Exercise directions
Starting with the first line of the data that follows, transcribe every line verbatim until the line containing "Close the Photo" has been transcribed.

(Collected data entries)
= = =

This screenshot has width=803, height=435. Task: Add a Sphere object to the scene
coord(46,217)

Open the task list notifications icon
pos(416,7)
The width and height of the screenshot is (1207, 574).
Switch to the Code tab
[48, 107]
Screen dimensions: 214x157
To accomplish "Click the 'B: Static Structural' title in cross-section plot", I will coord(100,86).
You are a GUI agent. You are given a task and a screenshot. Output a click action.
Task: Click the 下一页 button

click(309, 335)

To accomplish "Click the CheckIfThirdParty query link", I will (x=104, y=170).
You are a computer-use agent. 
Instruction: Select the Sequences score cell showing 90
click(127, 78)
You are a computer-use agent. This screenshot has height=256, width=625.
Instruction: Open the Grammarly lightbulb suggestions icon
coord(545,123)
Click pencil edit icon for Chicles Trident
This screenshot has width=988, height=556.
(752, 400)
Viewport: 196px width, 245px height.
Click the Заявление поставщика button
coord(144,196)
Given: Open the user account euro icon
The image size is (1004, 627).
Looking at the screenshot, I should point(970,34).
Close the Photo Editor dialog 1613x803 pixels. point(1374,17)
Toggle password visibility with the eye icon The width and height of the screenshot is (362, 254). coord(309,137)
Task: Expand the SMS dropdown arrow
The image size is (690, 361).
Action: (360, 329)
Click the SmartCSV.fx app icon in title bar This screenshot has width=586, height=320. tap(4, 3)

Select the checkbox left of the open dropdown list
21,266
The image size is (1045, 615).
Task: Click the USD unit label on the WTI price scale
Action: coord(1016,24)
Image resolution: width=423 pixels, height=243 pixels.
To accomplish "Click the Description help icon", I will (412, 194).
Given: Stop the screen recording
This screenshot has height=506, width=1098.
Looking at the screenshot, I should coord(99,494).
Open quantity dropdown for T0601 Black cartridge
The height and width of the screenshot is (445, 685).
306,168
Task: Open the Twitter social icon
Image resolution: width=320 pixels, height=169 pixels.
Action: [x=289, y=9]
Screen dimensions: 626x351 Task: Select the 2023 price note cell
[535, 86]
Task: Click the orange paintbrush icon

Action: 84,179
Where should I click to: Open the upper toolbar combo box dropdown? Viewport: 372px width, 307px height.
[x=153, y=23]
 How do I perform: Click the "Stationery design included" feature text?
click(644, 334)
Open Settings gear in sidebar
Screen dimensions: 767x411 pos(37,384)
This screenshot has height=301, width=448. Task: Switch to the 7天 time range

= = =

Task answer
This screenshot has width=803, height=435. Task: Add a Sphere object to the scene
coord(46,217)

Open the task list notifications icon
pos(416,7)
The width and height of the screenshot is (1207, 574).
Switch to the Code tab
[48, 107]
Screen dimensions: 214x157
To accomplish "Click the 'B: Static Structural' title in cross-section plot", I will coord(100,86).
You are a GUI agent. You are given a task and a screenshot. Output a click action.
Task: Click the 下一页 button

click(309, 335)

To accomplish "Click the CheckIfThirdParty query link", I will (x=104, y=170).
You are a computer-use agent. 
Instruction: Select the Sequences score cell showing 90
click(127, 78)
You are a computer-use agent. This screenshot has height=256, width=625.
Instruction: Open the Grammarly lightbulb suggestions icon
coord(545,123)
Click pencil edit icon for Chicles Trident
This screenshot has width=988, height=556.
(752, 400)
Viewport: 196px width, 245px height.
Click the Заявление поставщика button
coord(144,196)
Given: Open the user account euro icon
The image size is (1004, 627).
Looking at the screenshot, I should point(970,34).
Close the Photo Editor dialog 1613x803 pixels. point(1374,17)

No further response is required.